*Work instructions*. Copy each line below in which the word "agent" occurs.

*Excerpted records*.

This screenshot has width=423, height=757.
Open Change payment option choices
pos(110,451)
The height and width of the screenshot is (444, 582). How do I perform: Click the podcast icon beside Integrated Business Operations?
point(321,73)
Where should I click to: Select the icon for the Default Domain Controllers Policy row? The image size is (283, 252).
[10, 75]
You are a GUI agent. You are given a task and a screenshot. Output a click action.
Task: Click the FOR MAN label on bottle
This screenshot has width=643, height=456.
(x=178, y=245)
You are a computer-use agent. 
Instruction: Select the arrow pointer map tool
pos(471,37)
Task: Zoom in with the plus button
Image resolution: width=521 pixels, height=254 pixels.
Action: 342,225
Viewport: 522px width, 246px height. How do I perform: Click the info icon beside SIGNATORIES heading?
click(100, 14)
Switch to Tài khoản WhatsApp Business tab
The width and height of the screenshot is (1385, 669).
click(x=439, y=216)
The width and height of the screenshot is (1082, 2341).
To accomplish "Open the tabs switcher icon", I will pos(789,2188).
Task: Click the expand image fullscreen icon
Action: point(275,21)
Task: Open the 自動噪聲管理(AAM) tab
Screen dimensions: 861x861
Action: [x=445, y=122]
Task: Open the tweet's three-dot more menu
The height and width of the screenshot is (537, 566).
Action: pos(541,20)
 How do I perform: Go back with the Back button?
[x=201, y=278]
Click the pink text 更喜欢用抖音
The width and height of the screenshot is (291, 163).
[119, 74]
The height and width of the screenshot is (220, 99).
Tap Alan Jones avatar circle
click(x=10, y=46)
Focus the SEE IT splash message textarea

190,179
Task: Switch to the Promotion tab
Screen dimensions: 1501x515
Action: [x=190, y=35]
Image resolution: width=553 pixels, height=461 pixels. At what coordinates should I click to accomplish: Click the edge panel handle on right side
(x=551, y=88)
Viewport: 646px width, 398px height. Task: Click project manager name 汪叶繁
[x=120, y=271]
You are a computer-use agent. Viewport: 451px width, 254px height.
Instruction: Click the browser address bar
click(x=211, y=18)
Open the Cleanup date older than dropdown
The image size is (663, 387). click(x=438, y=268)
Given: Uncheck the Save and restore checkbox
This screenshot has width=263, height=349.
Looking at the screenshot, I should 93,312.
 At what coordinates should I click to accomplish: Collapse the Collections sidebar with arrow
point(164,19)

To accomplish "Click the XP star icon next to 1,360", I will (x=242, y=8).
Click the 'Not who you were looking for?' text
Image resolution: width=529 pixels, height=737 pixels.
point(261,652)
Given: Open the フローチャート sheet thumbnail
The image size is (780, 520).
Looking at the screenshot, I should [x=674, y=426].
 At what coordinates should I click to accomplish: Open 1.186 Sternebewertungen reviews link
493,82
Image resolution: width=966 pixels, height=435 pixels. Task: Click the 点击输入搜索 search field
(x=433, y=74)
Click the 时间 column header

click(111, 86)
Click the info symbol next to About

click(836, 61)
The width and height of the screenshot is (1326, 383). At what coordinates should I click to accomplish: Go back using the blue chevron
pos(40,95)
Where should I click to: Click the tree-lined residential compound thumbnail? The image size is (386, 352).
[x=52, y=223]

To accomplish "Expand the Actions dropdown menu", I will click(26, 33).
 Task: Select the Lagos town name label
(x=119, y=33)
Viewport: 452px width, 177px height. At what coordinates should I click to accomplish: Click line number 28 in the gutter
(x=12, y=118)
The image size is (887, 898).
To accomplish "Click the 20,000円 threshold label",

*Answer section*.
You are a GUI agent. You are given a task and a screenshot. Output a click action.
You are a computer-use agent. 
You are a computer-use agent. Viewport: 451px width, 254px height.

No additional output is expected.